▸ TASK DETAILS:
Only one stretch of the data should be retyped: the lines from the line containing "Where should I" through the line containing "the 3:36 AM". Keep pictures out of it.

▸ RECORDS SUPPLIED:
=== Begin Enclosure ===

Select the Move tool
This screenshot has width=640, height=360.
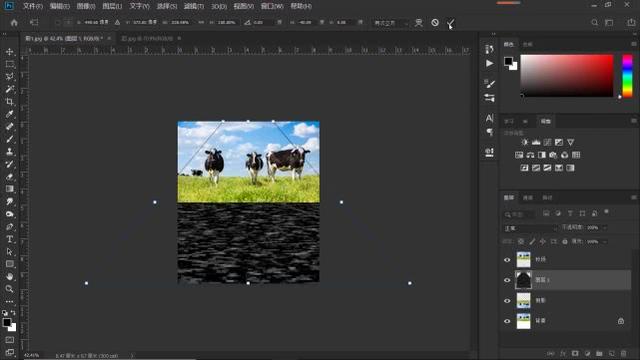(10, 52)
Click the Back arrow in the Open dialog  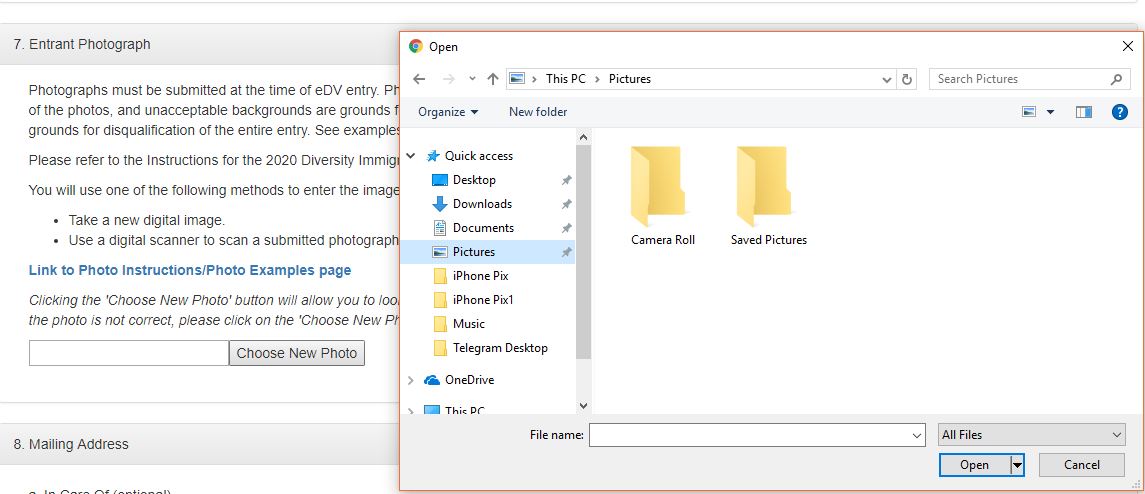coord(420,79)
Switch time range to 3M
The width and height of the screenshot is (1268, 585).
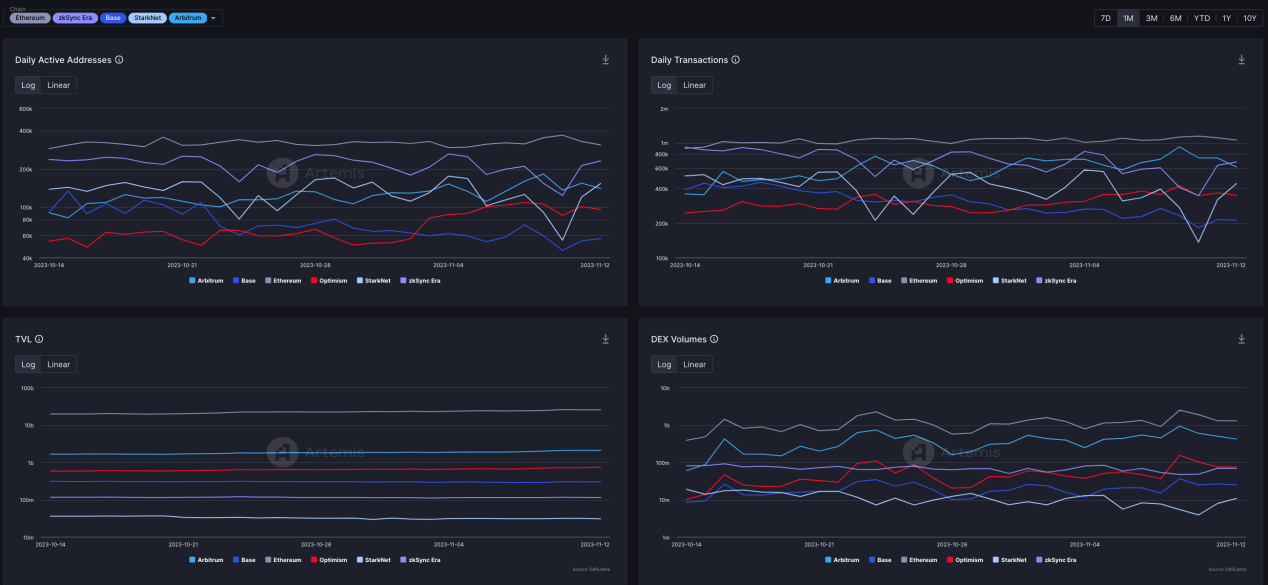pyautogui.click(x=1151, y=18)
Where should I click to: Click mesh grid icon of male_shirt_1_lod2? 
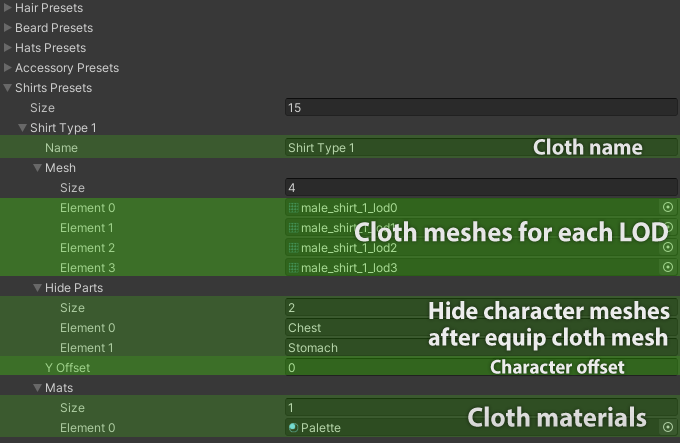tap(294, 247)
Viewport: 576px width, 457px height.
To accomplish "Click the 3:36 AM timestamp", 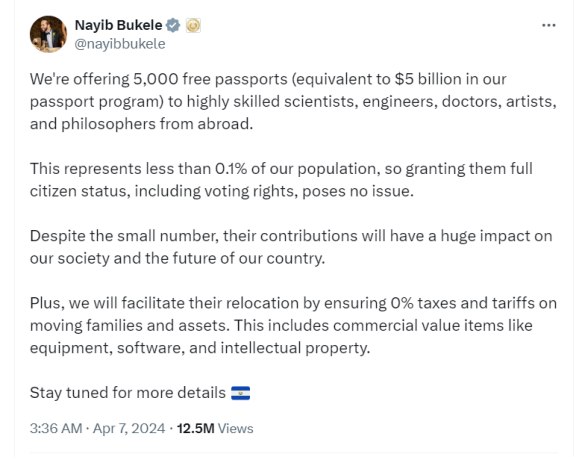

=== End Enclosure ===
=== Begin Enclosure ===

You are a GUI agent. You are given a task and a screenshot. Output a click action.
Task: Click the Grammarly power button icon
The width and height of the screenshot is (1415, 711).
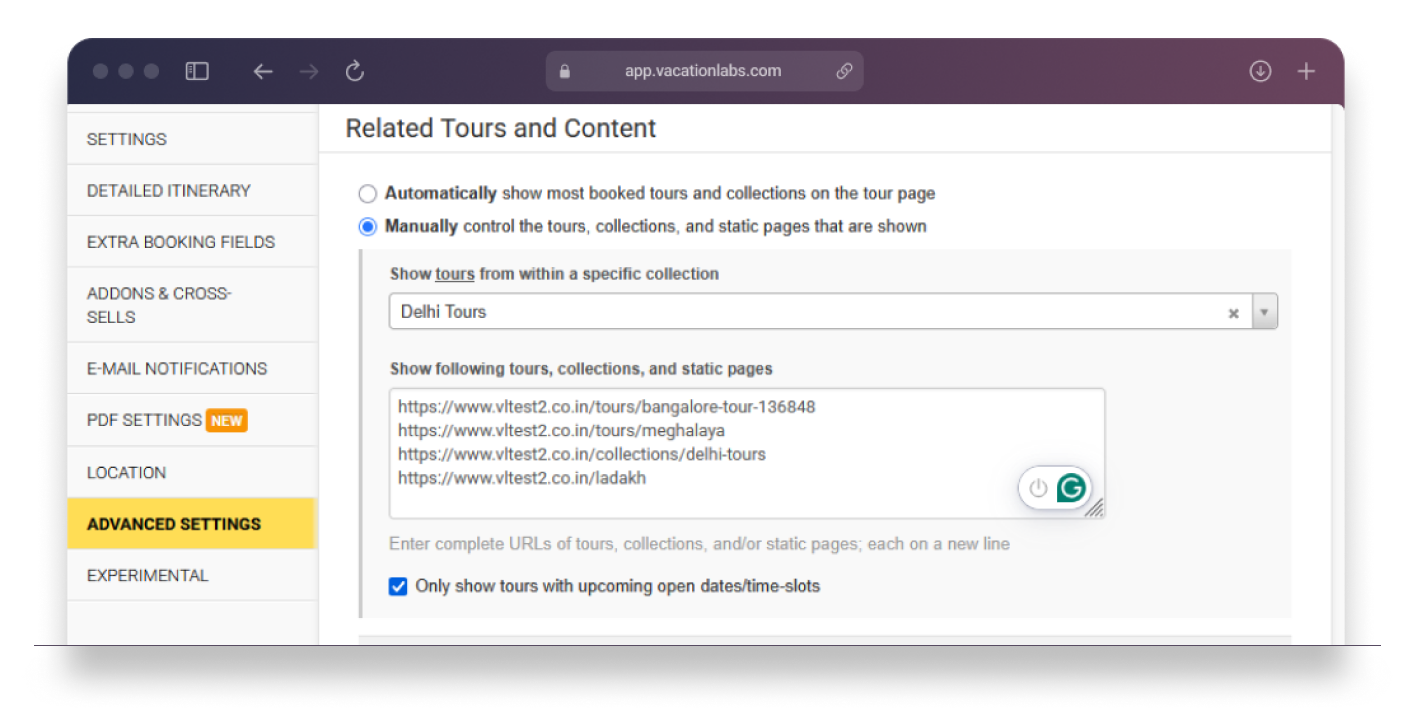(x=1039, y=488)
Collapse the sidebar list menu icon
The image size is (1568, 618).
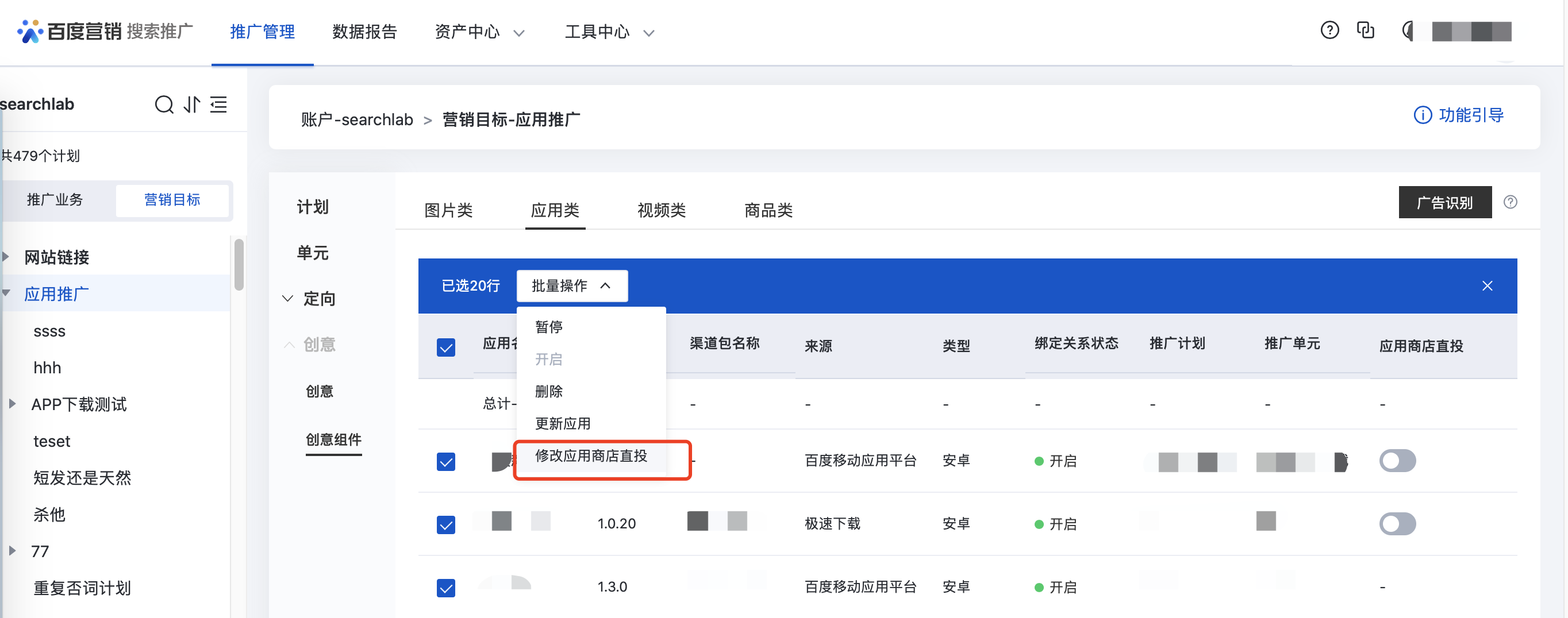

=== End Enclosure ===

▸ RESULT:
Where should I click to: Click mesh grid icon of male_shirt_1_lod2? 
tap(294, 247)
Viewport: 576px width, 457px height.
To accomplish "Click the 3:36 AM timestamp", 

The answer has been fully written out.